I'm in a similar position - trying to drag my heels as much as I can; not wanting to help her make this happen but not wanting to make her headspace any worse than it already is...
Me: 36 Her: 35 Together 7/09 Married 8/7/10 Separate rooms since at least April 11 "I've decided I want a divorce" 12/5/11 She moves out of state/files 2/7/12 Dissolution final 5/12
Thanks Labug & Wendy. I'm familiar with the Spiers Doctrine- kinda used it during deployments, but never in regard to my M. Strange- I have an easier time visualizing death/ dismemberment in Afghanistan than I have dealing w/ the possible worst case scenerio for my M.
This afternoon should be interesting....trying to prepare myself. My W & I are meeting a relative to tell them about the D....well...She is telling & I am attending. *** He is the Catholic priest that married us 17 yrs ago, our Boys' Godfather, close friend & an Uncle. I'm curious how my W will worm her way out of answering the question ; "Have you attended M C. ?" .... Yup, I know that question is coming, I want to attend MC, but she said that she is past that & wants to move on. Her closest relatives are furious at her & have broken off communication, at least temporarily. I was proud of myself- When they spoke with me, I was only positive, didn't say one negative thing about W. Simply said that I love her,I'm working on ME & I'll continie to be the best Dad ever. The more time that I spend with her, the more I believe that she is &$%## nuts. I love my crazy W though & still want to keep the family intact. Working on some type of GAL everyday- gym, group hikes, yoga, D/S support group ect, & IC once a week... Also getting paperwork together for grad school. GAL is easier to do while I'm on vacation- starting work again in two weeks, but will still try to do something everyday. Thanks Everyone for the support. Wishing you the best & sending good vibes for 2012! P
(F.K.A. Broken422)

Material provided:
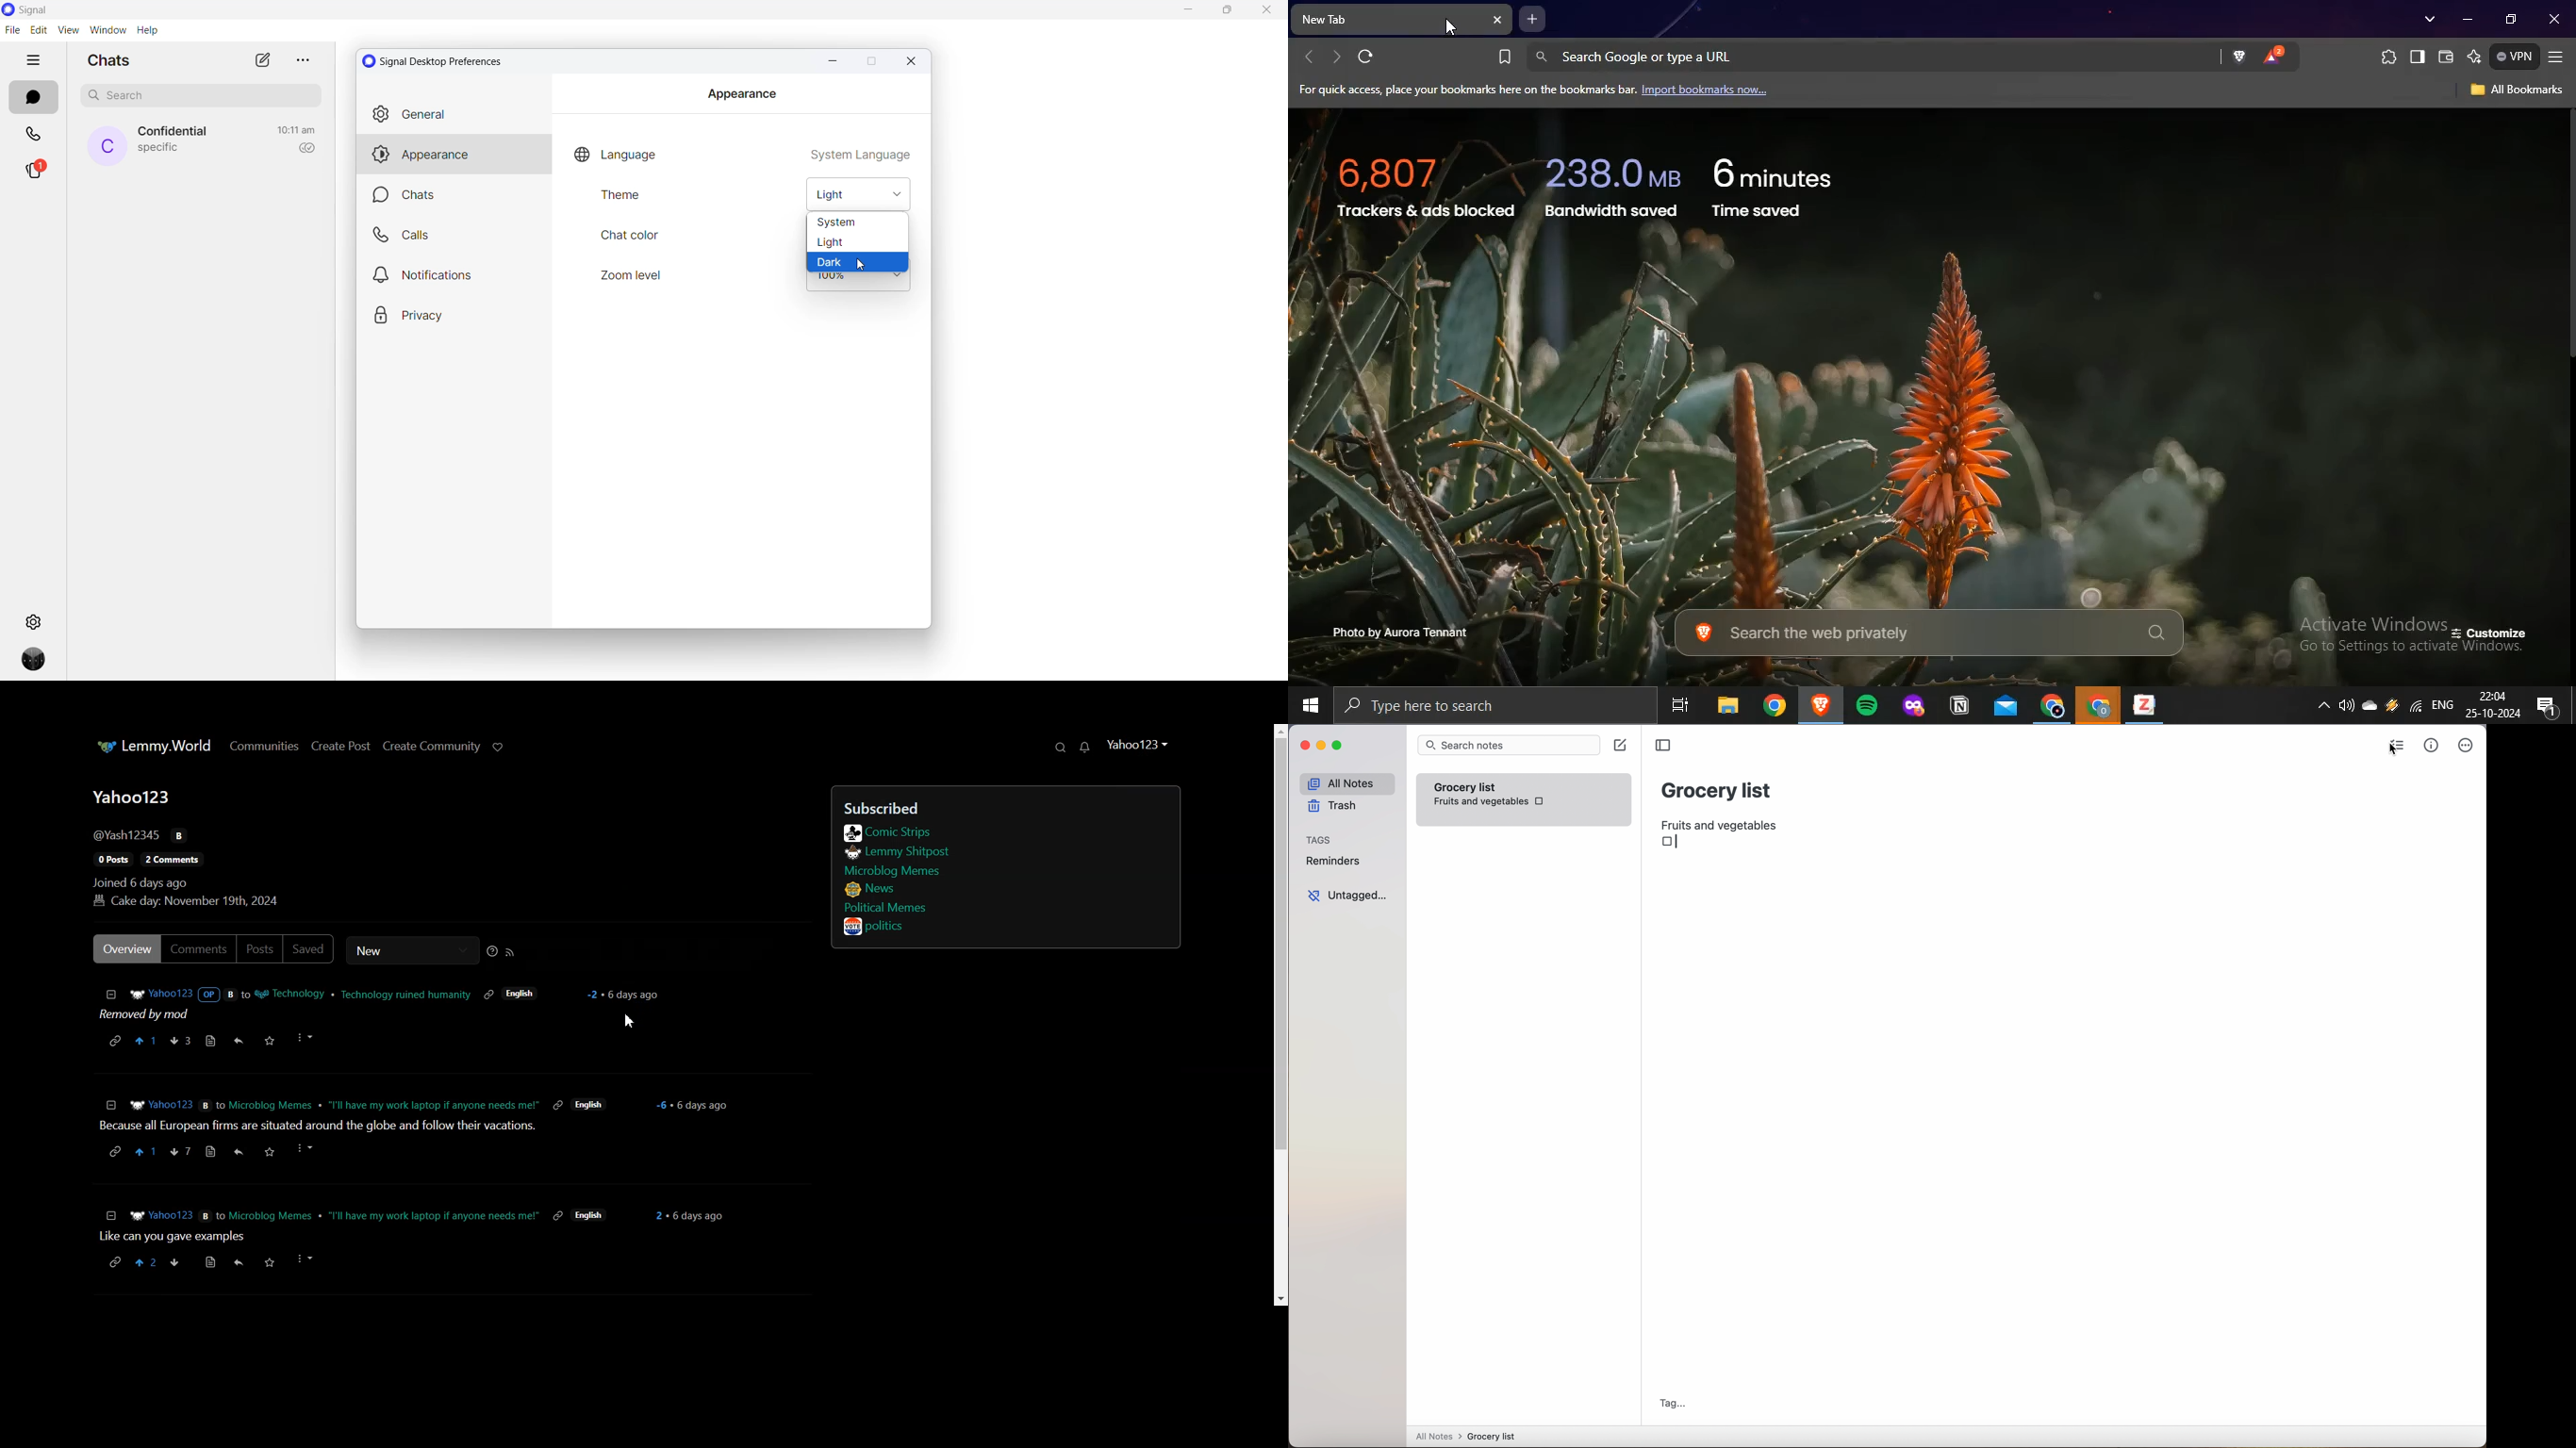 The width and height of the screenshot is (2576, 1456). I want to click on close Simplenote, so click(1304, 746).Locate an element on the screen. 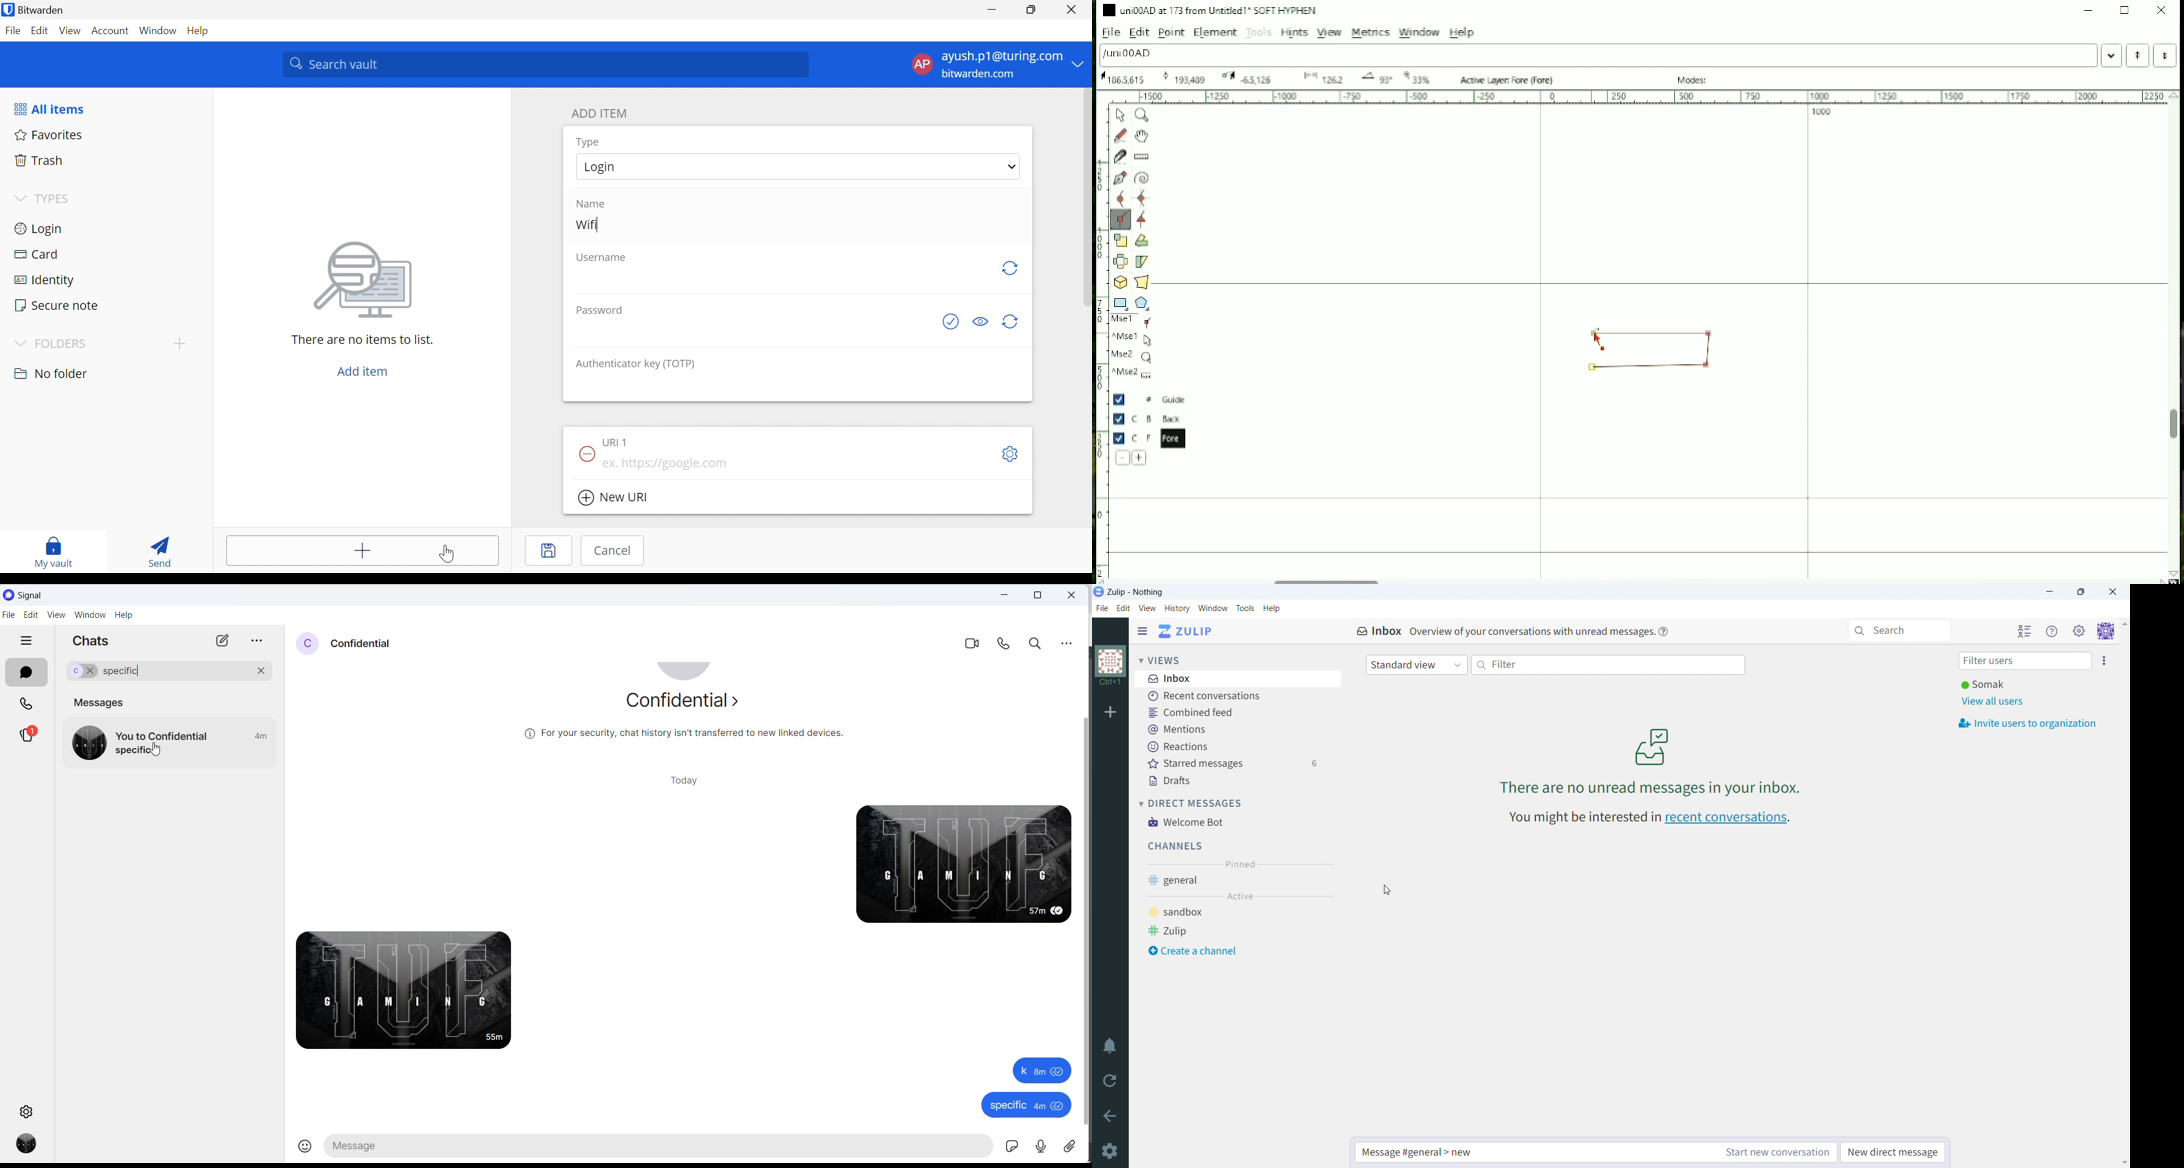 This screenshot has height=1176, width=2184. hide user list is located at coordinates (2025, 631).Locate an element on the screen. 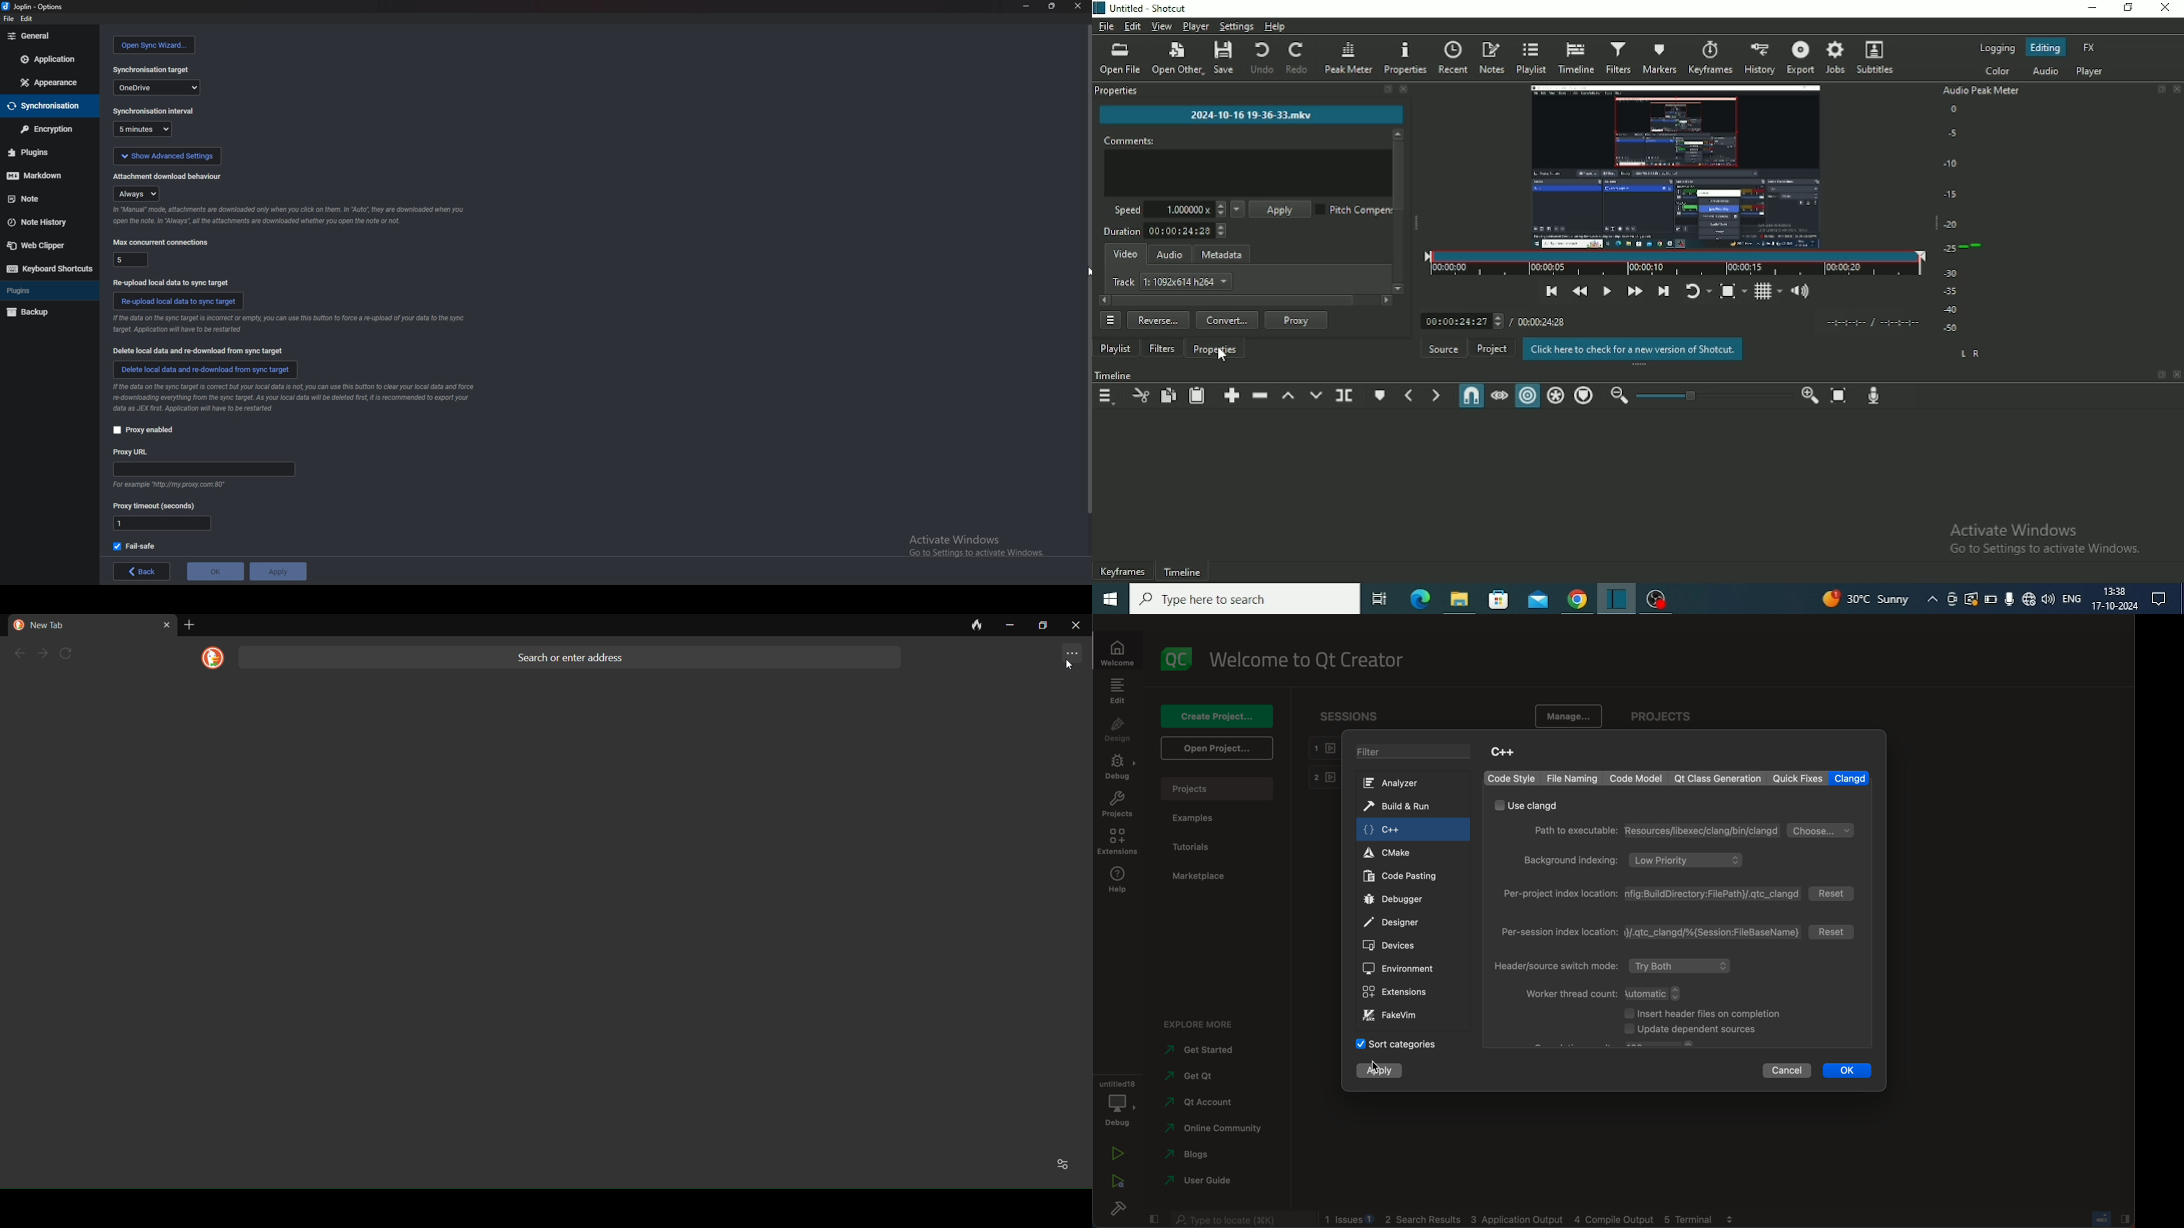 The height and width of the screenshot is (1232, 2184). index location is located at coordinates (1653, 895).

Written request: Transcribe the entire forum post about the divorce word for word. The lines have no connection to the forum post.

Result:
I'm in a similar position - trying to drag my heels as much as I can; not wanting to help her make this happen but not wanting to make her headspace any worse than it already is...
Me: 36 Her: 35 Together 7/09 Married 8/7/10 Separate rooms since at least April 11 "I've decided I want a divorce" 12/5/11 She moves out of state/files 2/7/12 Dissolution final 5/12
Thanks Labug & Wendy. I'm familiar with the Spiers Doctrine- kinda used it during deployments, but never in regard to my M. Strange- I have an easier time visualizing death/ dismemberment in Afghanistan than I have dealing w/ the possible worst case scenerio for my M.
This afternoon should be interesting....trying to prepare myself. My W & I are meeting a relative to tell them about the D....well...She is telling & I am attending. *** He is the Catholic priest that married us 17 yrs ago, our Boys' Godfather, close friend & an Uncle. I'm curious how my W will worm her way out of answering the question ; "Have you attended M C. ?" .... Yup, I know that question is coming, I want to attend MC, but she said that she is past that & wants to move on. Her closest relatives are furious at her & have broken off communication, at least temporarily. I was proud of myself- When they spoke with me, I was only positive, didn't say one negative thing about W. Simply said that I love her,I'm working on ME & I'll continie to be the best Dad ever. The more time that I spend with her, the more I believe that she is &$%## nuts. I love my crazy W though & still want to keep the family intact. Working on some type of GAL everyday- gym, group hikes, yoga, D/S support group ect, & IC once a week... Also getting paperwork together for grad school. GAL is easier to do while I'm on vacation- starting work again in two weeks, but will still try to do something everyday. Thanks Everyone for the support. Wishing you the best & sending good vibes for 2012! P
(F.K.A. Broken422)